Началась война в декабре 94-го, моя оплошность сделала ее начало нелигитимным. Я был дежурным редактором субботнего номера, указ Ельцина в полном виде пришел поздно, мы с подписывающим номер замом главного редактора Леонидом Петровичем Кравченко оставили в номере сам текст указа, пришедший ранее, без официального оформления. В указе было смутно написано казенными фразами: правительству принять меры. А в выходные, как всегда делались важные дела, могущие вызвать нежелательный резонанс, танковые колонны вошли в Чечню. Других мер и не планировали. Но применение сил Минобороны по закону возможно только с санкции президента, которая должна по закону быть выражена в правительственной печати его указом. А у нас вышел лишь его тассовский пересказ.
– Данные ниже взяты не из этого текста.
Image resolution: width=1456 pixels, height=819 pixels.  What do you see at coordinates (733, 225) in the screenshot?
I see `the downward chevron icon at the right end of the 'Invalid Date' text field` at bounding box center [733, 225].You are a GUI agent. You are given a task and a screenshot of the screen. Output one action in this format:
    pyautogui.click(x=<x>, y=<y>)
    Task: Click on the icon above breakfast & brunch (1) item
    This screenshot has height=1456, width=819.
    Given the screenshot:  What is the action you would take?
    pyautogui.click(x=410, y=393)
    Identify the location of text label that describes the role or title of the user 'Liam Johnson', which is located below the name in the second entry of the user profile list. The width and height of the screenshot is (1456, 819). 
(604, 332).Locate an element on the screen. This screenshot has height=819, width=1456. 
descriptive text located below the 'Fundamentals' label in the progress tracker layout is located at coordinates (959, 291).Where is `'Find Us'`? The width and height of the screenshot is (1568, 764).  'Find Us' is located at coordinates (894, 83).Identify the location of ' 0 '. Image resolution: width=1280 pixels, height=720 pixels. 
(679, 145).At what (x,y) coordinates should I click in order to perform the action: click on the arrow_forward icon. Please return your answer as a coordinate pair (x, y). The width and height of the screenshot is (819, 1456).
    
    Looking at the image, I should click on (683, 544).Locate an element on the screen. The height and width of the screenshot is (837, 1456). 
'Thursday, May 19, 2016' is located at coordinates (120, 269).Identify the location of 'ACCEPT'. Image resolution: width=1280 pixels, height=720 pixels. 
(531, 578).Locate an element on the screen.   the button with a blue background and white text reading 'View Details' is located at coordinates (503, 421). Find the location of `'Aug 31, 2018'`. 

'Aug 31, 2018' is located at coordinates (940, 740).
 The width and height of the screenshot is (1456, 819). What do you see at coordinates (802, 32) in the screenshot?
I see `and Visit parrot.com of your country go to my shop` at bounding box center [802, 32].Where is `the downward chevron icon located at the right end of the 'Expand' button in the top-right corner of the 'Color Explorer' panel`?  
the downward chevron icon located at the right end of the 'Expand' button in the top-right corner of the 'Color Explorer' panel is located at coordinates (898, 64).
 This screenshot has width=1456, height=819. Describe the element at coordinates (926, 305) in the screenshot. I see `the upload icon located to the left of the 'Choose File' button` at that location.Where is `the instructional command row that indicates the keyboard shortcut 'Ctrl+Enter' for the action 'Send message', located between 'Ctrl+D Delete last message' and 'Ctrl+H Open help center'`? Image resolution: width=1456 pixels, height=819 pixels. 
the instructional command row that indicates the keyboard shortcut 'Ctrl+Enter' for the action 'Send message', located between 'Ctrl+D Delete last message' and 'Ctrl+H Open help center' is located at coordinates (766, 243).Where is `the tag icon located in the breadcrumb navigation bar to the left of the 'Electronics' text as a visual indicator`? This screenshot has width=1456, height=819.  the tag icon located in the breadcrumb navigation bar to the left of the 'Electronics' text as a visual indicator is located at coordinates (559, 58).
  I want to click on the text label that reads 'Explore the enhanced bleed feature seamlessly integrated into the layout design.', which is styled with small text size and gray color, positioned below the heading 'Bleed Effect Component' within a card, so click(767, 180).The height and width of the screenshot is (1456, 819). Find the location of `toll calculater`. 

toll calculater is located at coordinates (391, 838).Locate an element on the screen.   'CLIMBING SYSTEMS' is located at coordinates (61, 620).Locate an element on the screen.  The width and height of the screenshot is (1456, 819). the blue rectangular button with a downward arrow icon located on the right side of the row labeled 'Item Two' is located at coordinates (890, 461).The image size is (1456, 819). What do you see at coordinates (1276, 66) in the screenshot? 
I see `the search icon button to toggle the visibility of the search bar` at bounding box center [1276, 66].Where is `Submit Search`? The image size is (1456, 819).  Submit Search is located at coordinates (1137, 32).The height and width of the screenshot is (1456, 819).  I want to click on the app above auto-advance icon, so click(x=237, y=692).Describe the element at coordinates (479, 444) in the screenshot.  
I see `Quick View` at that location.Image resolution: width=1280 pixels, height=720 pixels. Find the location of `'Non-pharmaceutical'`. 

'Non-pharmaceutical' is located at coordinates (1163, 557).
В понедельник главному редактору Полежаевой звонили из Белого дома, то ли вице-премьер Шахрай, то ли отвечавший за связь с прессой Игорь Шабдурасулов, говорили о том, что ввод войск утратил формальную легитимность. Мне за эту оплошность, вполне оправданную сроками тогдашней типографии, ничего не было. Но я выступил на общем собрании журналистов редакции (не по этому случаю, а по итогам года) и заявил, что не могу отвечать за то пропагандистское вранье и спекуляции, которыми теперь, когда Россия ведет войну на собственной территории, будет, судя по всему, полна газета. А ведь на последней странице стоит моя фамилия в качестве члена редколлегии, иногда – и ведущего редактора. Поэтому я прошу уволить меня по собственному желанию.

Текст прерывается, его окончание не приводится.